Reactions of Zinc PATh and APATh Complexes with NO₂

Exposure of ZnPAThCl, ZnPAThOTf, and ZnAPAThCl to excess NO₂ led to immediate appearance and subsequent decay of optical features attributed to S-nitrosothiols (Figure S15 in the Supporting Information). The decomposition of S-nitrosothiols in the presence of excess nitrogen dioxide has been reported.^50,51 N₂O₄ equilibrates with NO₂ and oxidizes S-nitrosothiols to thionitrates (eq. 9), which lack the optical features of S-nitrosothiols.

$$\mathrm{RSNO}+{\mathrm{N}}_2{\mathrm{O}}_4\to {\mathrm{RSNO}}_2+{\mathrm{N}}_2{\mathrm{O}}_3$$ (9)

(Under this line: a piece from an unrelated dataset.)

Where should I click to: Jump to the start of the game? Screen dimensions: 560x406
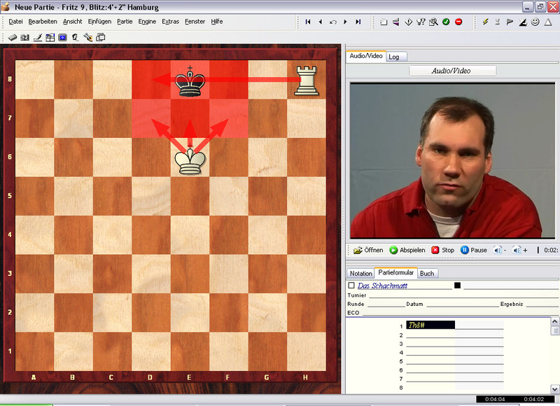pos(308,22)
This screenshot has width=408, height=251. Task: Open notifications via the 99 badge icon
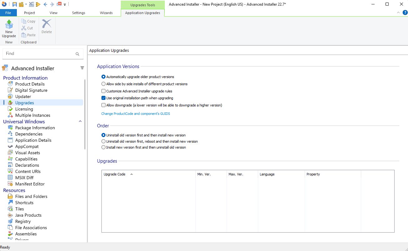(59, 4)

Potential Biological Relevance

Consistent with prior results, we find that an isolated zinc thiolate bond is unreactive toward nitric oxide in the absence of an oxidizing agent. We propose, on the basis of spectral changes of S-nitrosothiols in the presence of Zn²⁺, that zinc, in its role as a Lewis acid, activates the RSNO moiety, possibly stabilizing RS⁻ with release of NO⁺. Biological consequences for nitric oxide synthase may be the need for zinc to dissociate from nitrosated thiolates in order to maintain physiological reversibility of the nitrosation reaction. Without such dissociation, interaction of Zn²⁺ with S-nitrosothiols could result in thiolate oxidation that would block conversion back to the biologically useful form of the enzyme.^52,53 Irreversible modification of zinc thiolates in transcription factors following oxidative stress provides a precedent for the biological irreversibility that we propose here.^54,55

SUMMARY AND CONCLUSIONS

Nitric oxide under anaerobic conditions is unreactive toward the zinc thiolates examined in this work, which implies that it is not NO itself, but an oxidized form thereof, that is the active species responsible for S-nitrosothiol formation and demetallation in NOS and metallothioneins in biology. Zinc thiolate reactivity with NO in the presence of dioxygen supports this hypothesis, and studies with NO₂ indicate that nitrogen dioxide is a viable species for inducing zinc thiolate nitrosation in vivo. Exposure of ZnPAThCl, ZnPAThOTf, and ZnAPAThCl to NO⁺ in the form of nitrosonium tetrafluoroborate also leads to thiolate nitrosation. Addition of NOBF₄ to ZnPAThOTf, or of Zn(OTf)₂ to PAThNO, most likely generates a coordinated S-nitrosothiol as a transient species, but for both PAThNO and APAThNO, interaction of the –SNO moiety with Zn²⁺ promotes its decomposition. NO and N₂O were detected in the headspace of solutions containing Zn²⁺ and S-nitrosothiol, irrespective of whether the latter was prepared independently or generated in situ. The absence of disulfide products from reaction mixtures is characteristic of heterolytic, not homolytic, cleavage of the S–N bond in the presence of Zn²⁺, the role of which may be to activate the –SNO moiety toward heterolysis, possibly by stabilizing the thiolate formed in the reaction. Oxidized thiolates, RS[O], may be the ultimate reaction products, as proposed in equation 8.